- Task description:
Return nothing but the lines from the one with "This screenshot has width=1456, height=819." through the one with "Task: Click the 正常 status badge for DWB_q5vm" in the data below, word for word and without pictures.

[Stored data entries]
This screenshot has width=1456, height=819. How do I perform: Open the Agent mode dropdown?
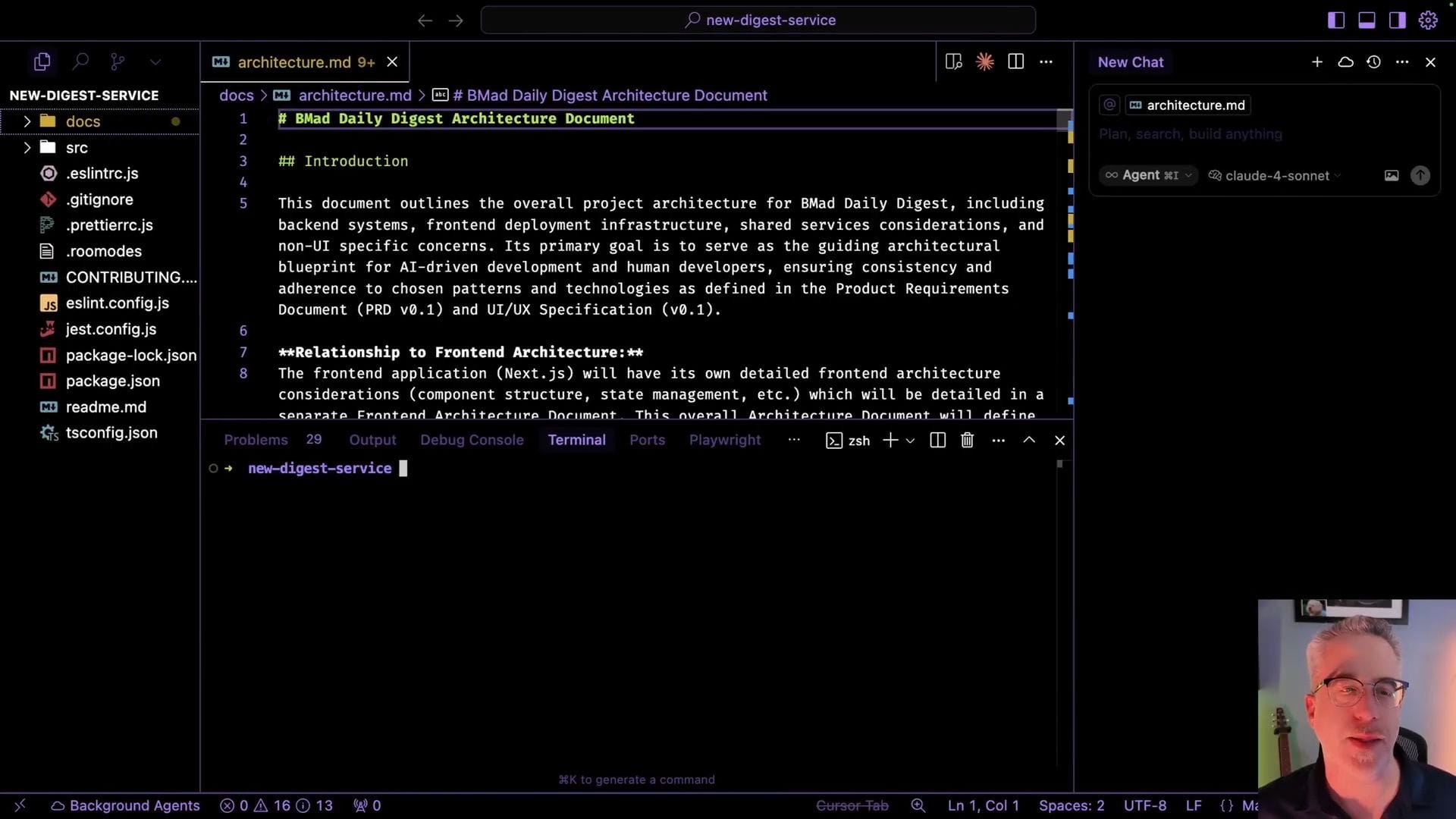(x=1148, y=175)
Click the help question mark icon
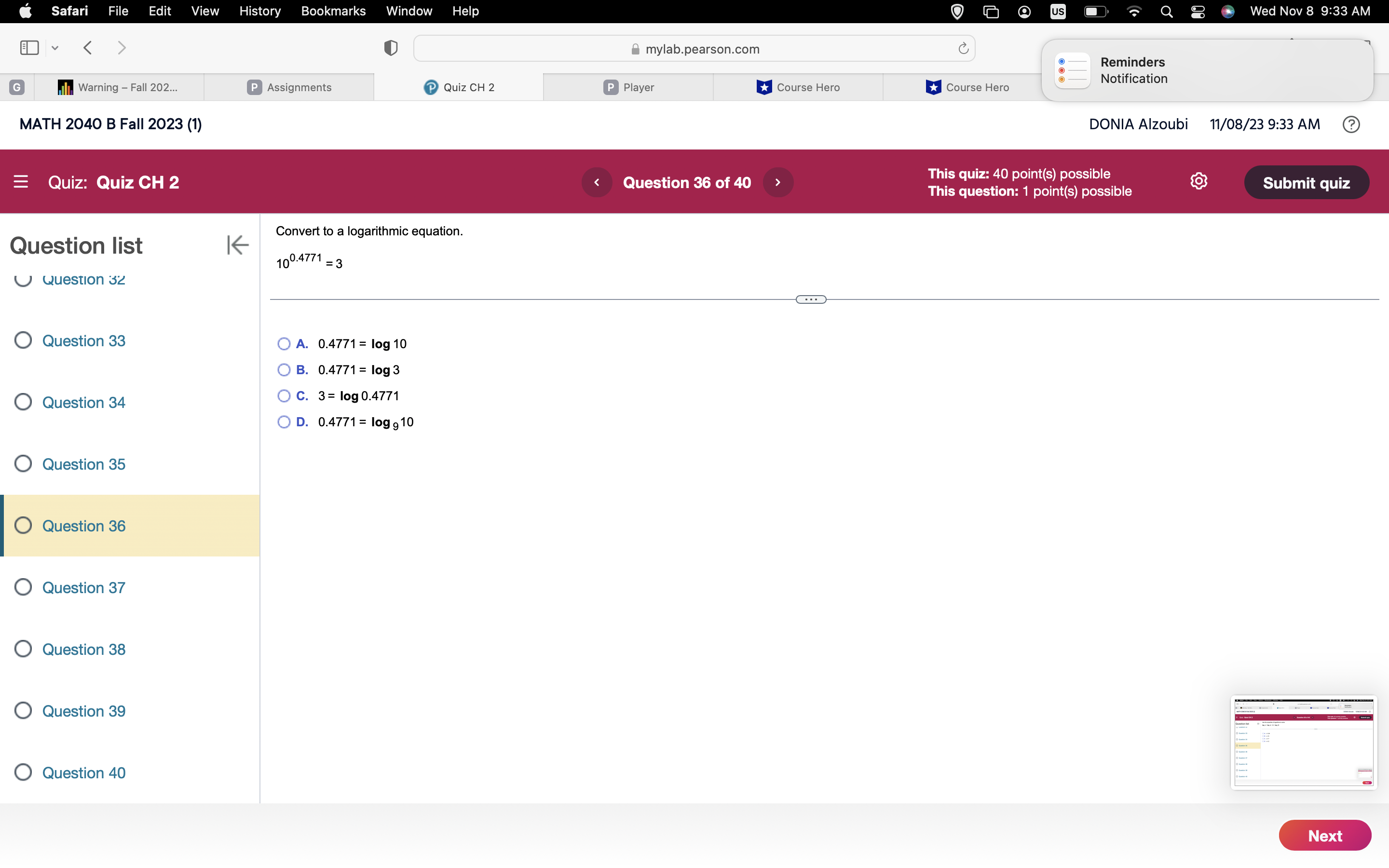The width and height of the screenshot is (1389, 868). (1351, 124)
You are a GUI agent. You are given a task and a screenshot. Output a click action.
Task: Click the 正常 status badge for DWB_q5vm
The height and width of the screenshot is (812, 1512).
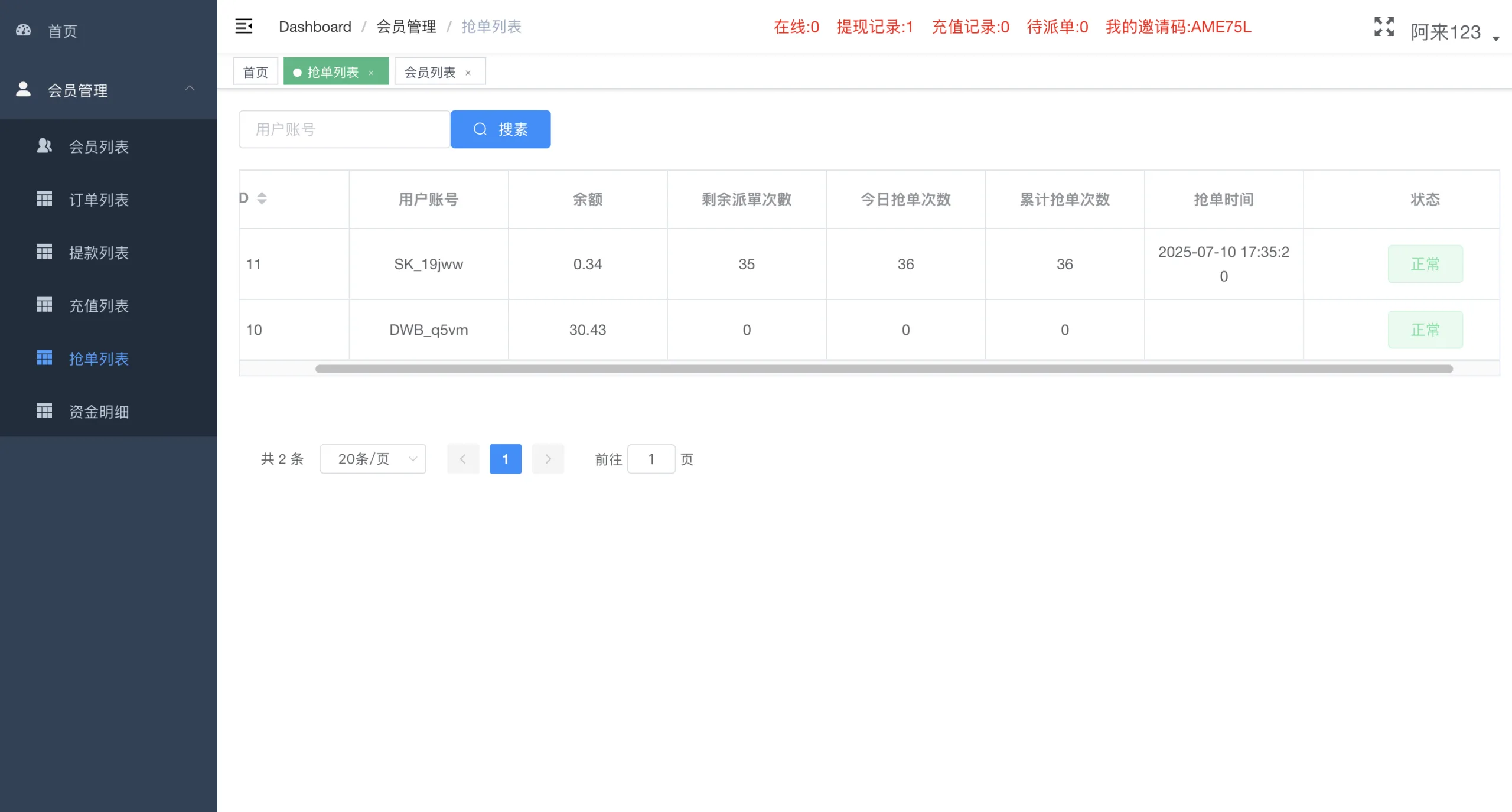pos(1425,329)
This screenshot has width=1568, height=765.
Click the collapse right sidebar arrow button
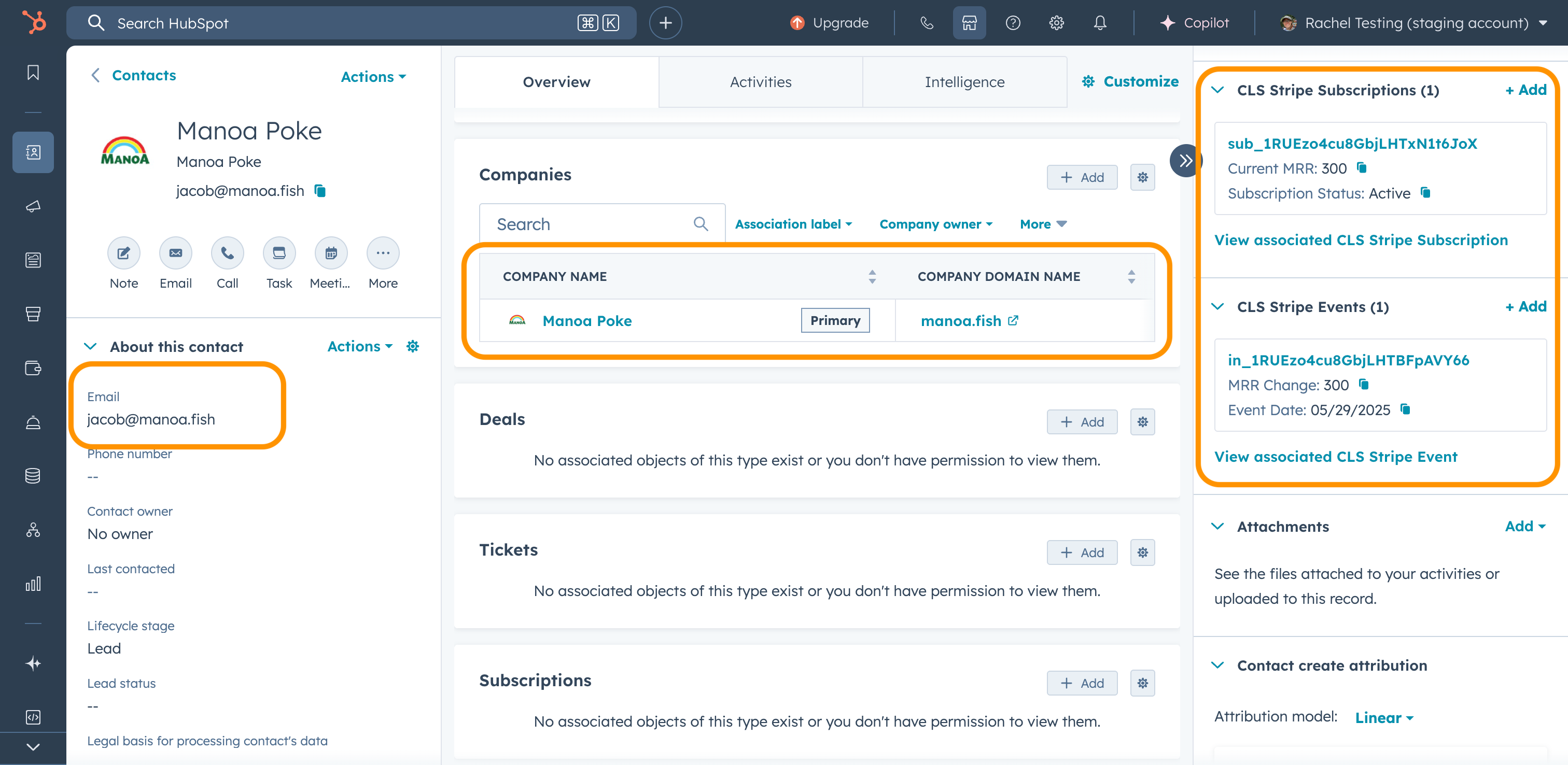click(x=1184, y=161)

* * *

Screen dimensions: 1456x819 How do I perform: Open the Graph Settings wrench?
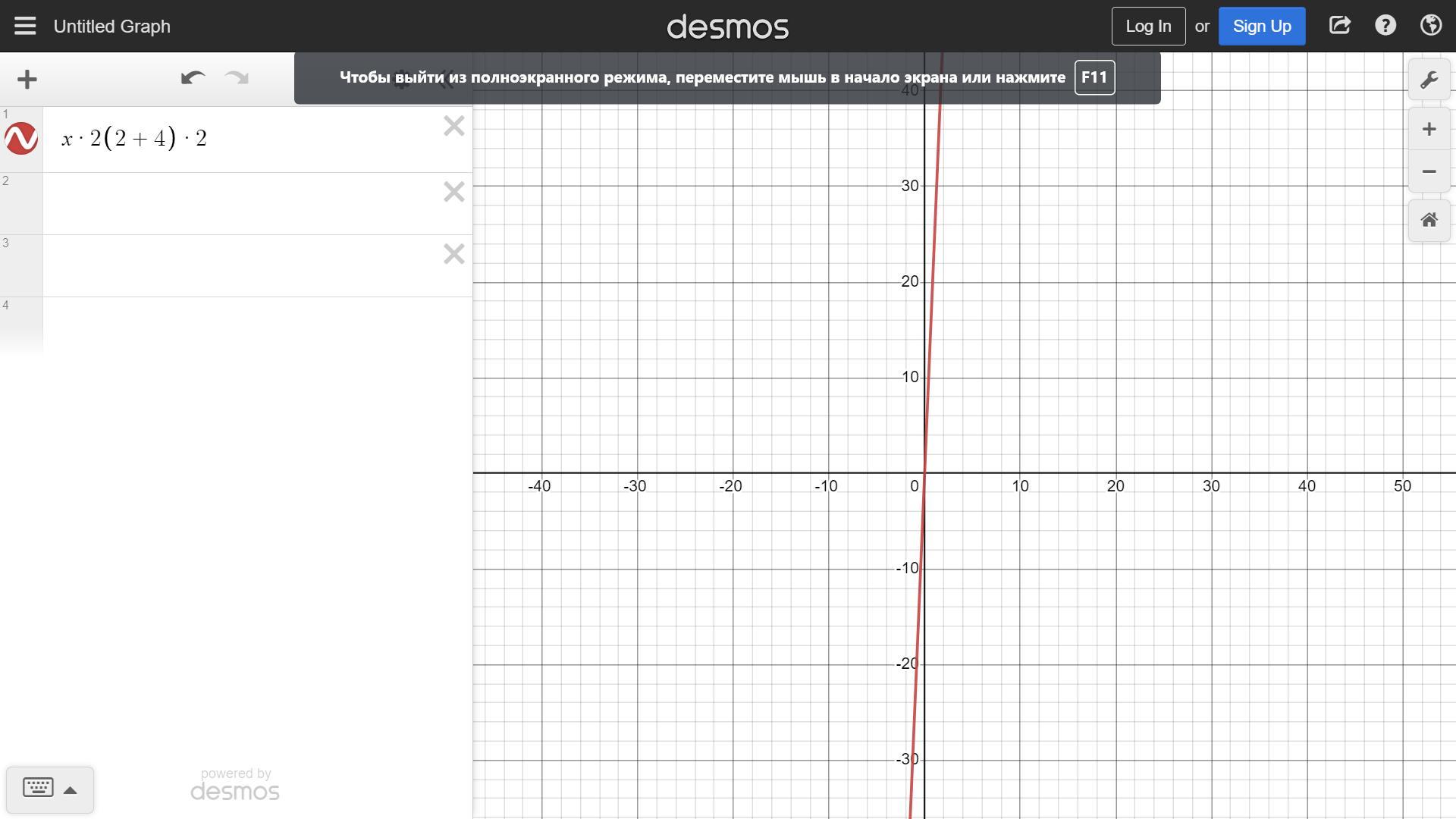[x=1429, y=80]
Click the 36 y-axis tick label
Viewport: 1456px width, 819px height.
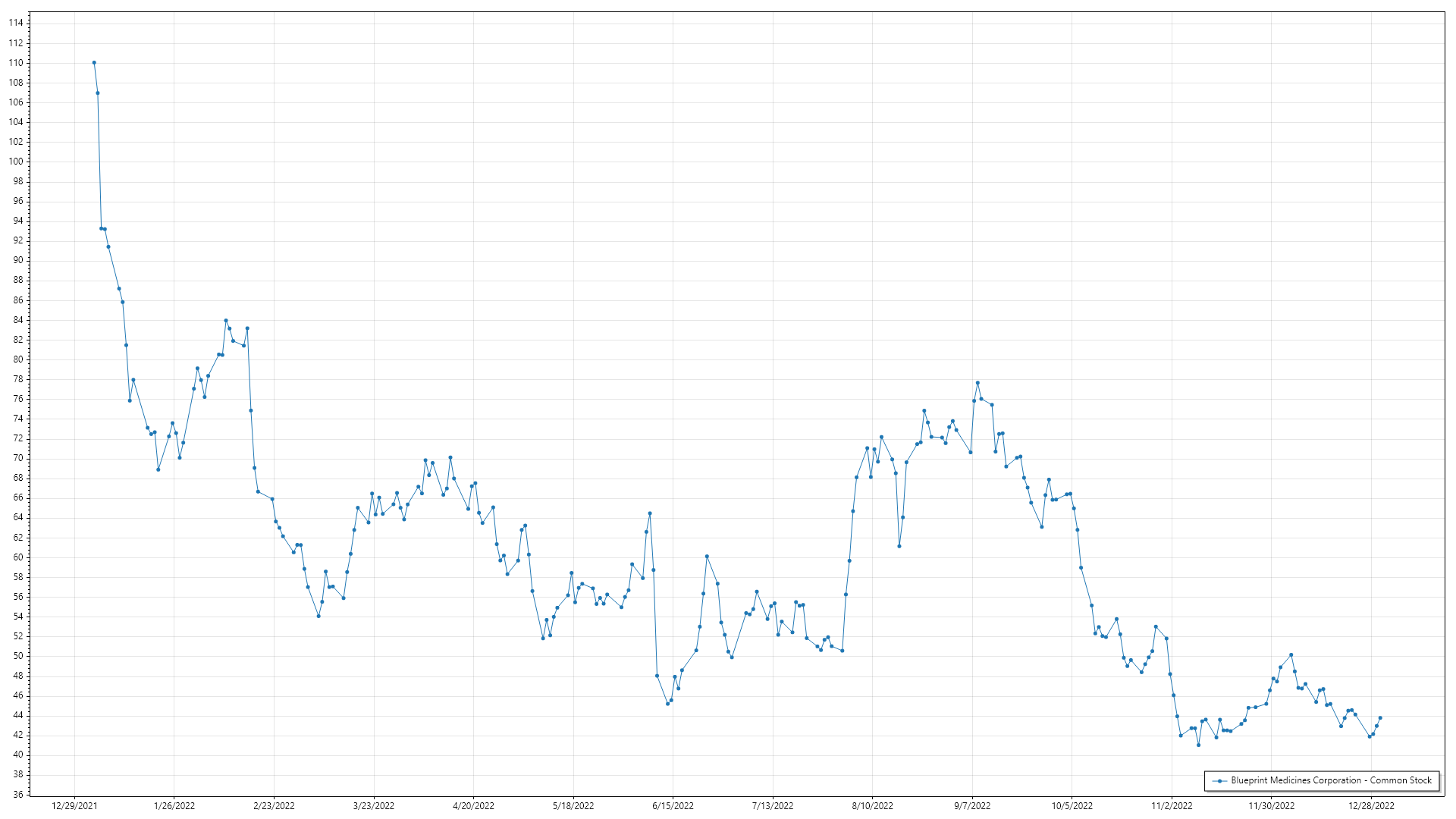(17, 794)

- Response to this task:
This screenshot has width=1456, height=819. How do I perform: Open the Agent mode dropdown?
(x=1148, y=175)
Click the help question mark icon
The width and height of the screenshot is (1389, 868). (1351, 124)
You are a GUI agent. You are given a task and a screenshot. Output a click action.
Task: Click the 正常 status badge for DWB_q5vm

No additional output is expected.